TASKS FOR THIS EXERCISE:
- 1) In the figure skating excerpt, who coached Miki Ando?
- 2) Continue the figure skating excerpt from its final sentence.

SOURCE PASSAGE:
╭──

Steve Milton is a sports columnist and the author of nine books on figure skating. Covering international skating since 1980, he has attended and reported on six Winter Olympic Games and more than a dozen World figure skating championships.
Read an Excerpt
Excerpted from the
Introduction
Miki Ando, the final skater of the season, stared up at the scoreboard, her face in a state of suspended animation. 'While the crowd clapped in unison, she hung frozen between exhausted relief and whatever would happen next.
Suddenly her marks, the last scores of the year, appeared in an electronic flash: personal bests of 125.85 points in the freeskate, and 195.09 overall. Beneath them, the most important number of her young life. In Japanese: iti. In English: one. Universal translation: world champion.
As the reality struck her, Ando broke into syncopated sobs, and she pressed both hands to her face, a rivulet of tears streaking first one cheek, then the other. The 19-year-old jumping pioneer hugged her coach Nikolai Morozov so hard, she drenched his dark suit coat. She could not control her crying, even as she was being interviewed on the spot for the benefit of the crammed stands at the Tokyo Metropolitan Gymnasium. She tried to answer a question and would get only a few words out before the tears would force her to take a deep breath.

╰──

PROVIDED DATA:
╭──

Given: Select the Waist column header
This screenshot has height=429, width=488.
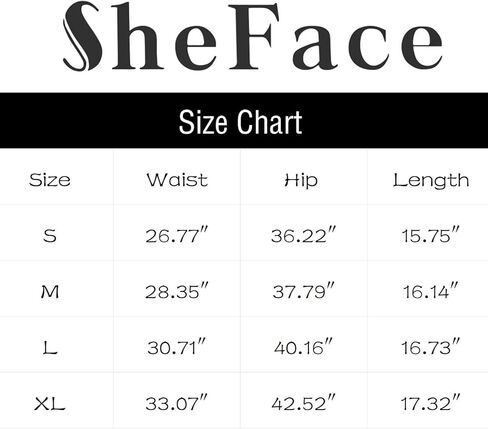Looking at the screenshot, I should 177,180.
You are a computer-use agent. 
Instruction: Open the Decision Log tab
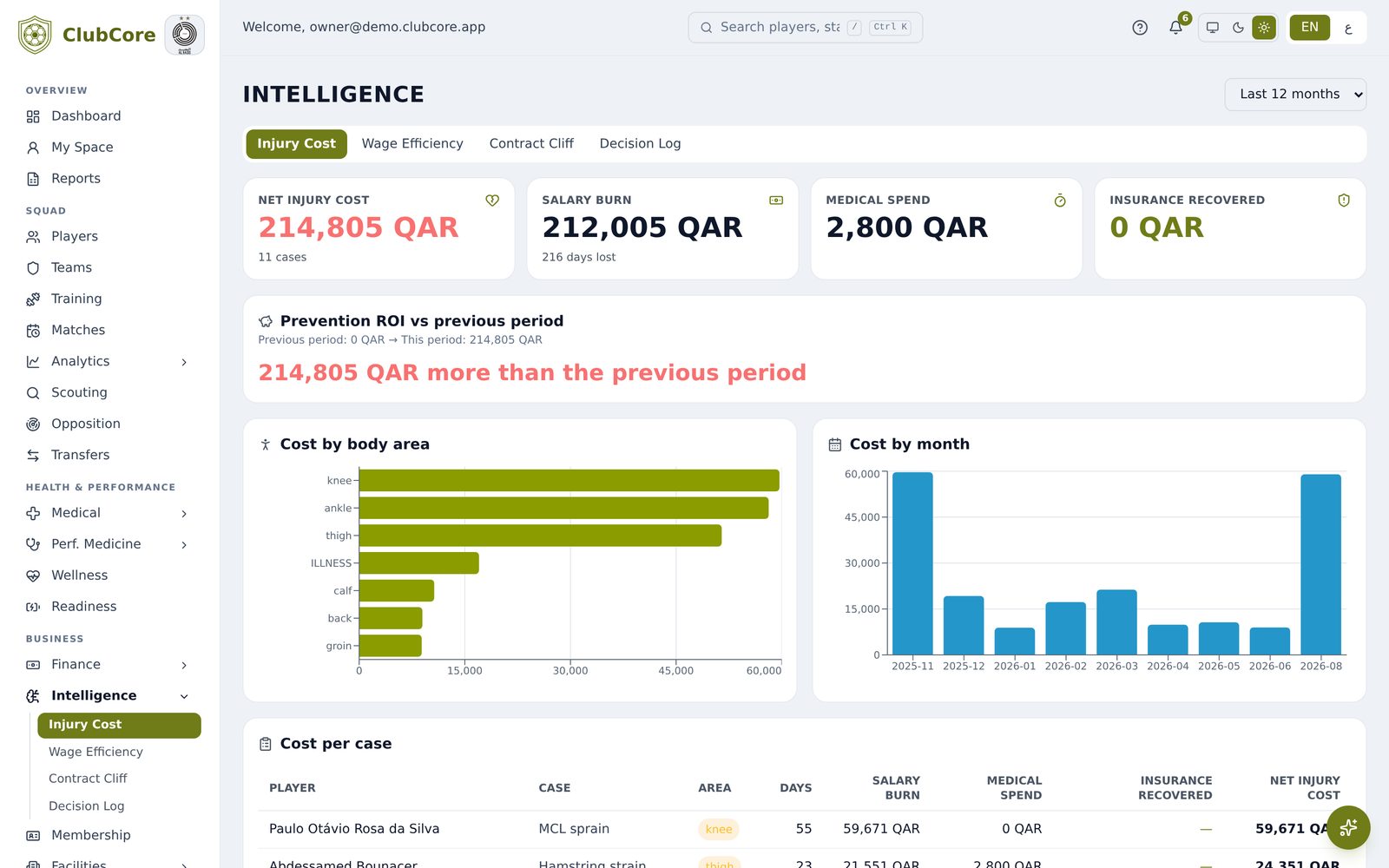tap(640, 143)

╰──

ANSWERS GIVEN:
- 1) Nikolai Morozov

- 2)
Less than a year after her controversial selection to the Japanese Olympic team, subsequent 15th-place finish and being roasted in the national press, Miki Ando was the champion of the most anticipated event at the most important world championship ever held in Japan. She had beaten the two sensational 16 year olds who dominated all the pre-Worlds attention, teammate Mao Asada and South Korea's Yu-Na Kim. And now that the almost unbearable pressure was over -- if only to be reborn again, like a perennial flower, in a few weeks -- her tears, of joy and ofremembered pain, released it.
"I did not expect that I could win," she said through tears.
In figure skating, there are always tears.
That's half the reason they call the area where skaters wait for their marks the Kiss 'n' Cry. And there's usually a lot more crying than kissing.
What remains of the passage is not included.